[Dataset entries]
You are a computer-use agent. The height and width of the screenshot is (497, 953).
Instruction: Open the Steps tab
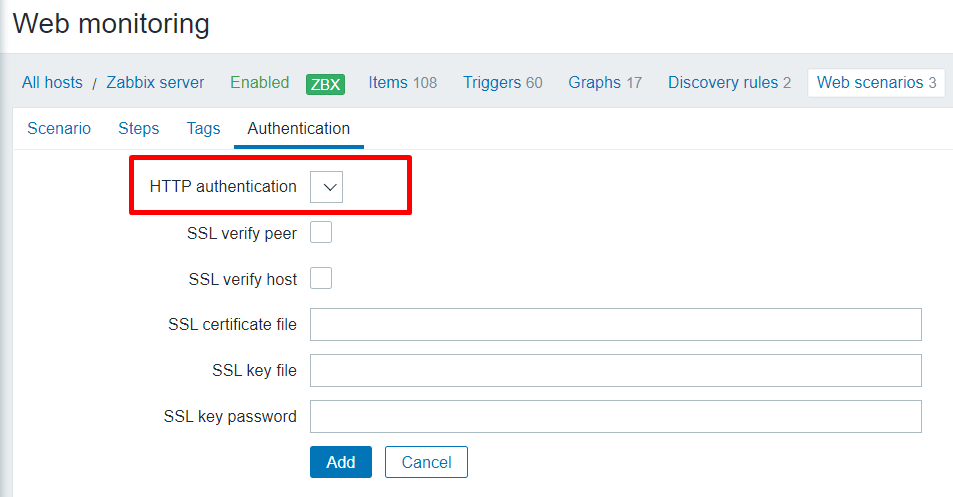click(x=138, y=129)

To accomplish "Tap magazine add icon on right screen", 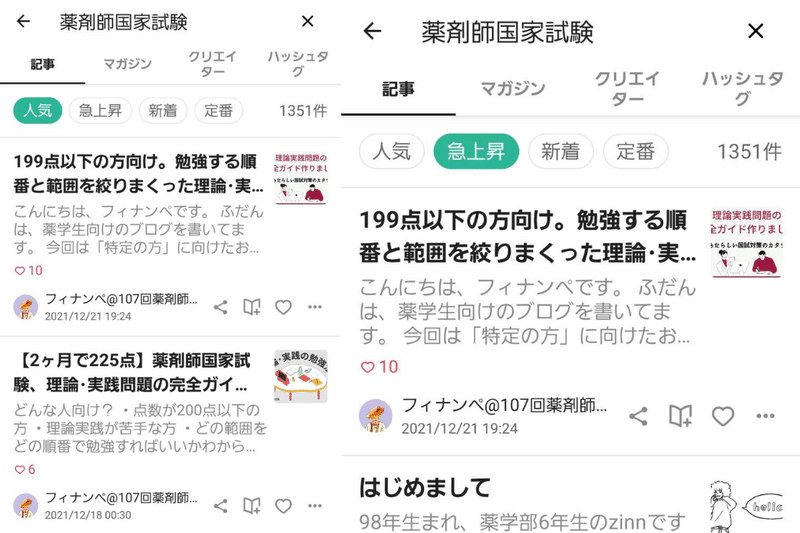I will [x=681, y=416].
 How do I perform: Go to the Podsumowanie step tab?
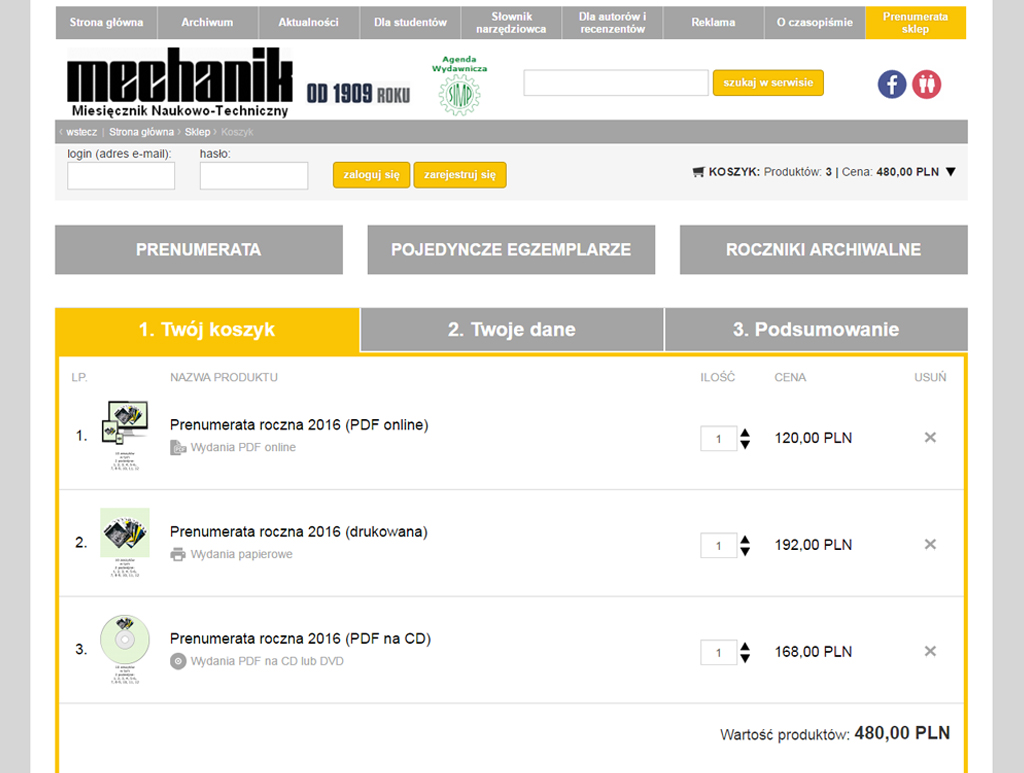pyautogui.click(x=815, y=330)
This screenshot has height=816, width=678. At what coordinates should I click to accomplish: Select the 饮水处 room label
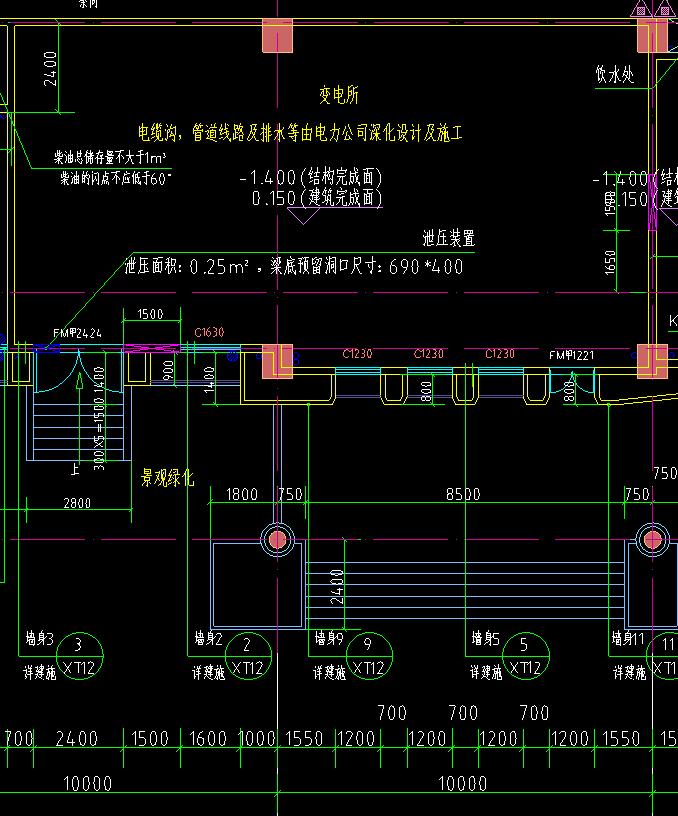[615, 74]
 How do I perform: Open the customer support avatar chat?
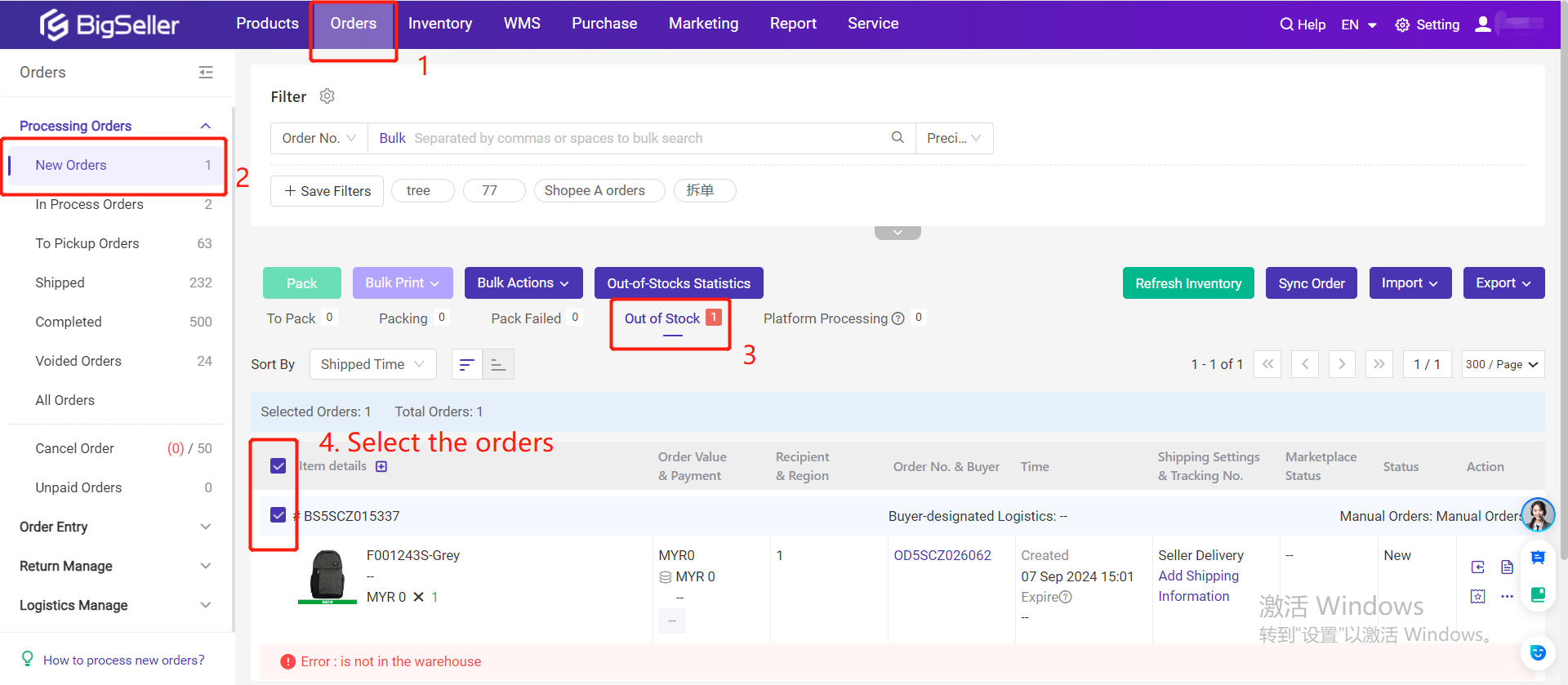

**Prompt**
Reproduce exactly and only the lines from the one with "How do I perform: Go" through the last entry, both included, excluding every picture.

**Output of the task**
 How do I perform: Go to the Podsumowanie step tab?
pyautogui.click(x=815, y=330)
This screenshot has height=816, width=678. At what coordinates should I click to accomplish: Select the 饮水处 room label
[615, 74]
 How do I perform: Open the customer support avatar chat?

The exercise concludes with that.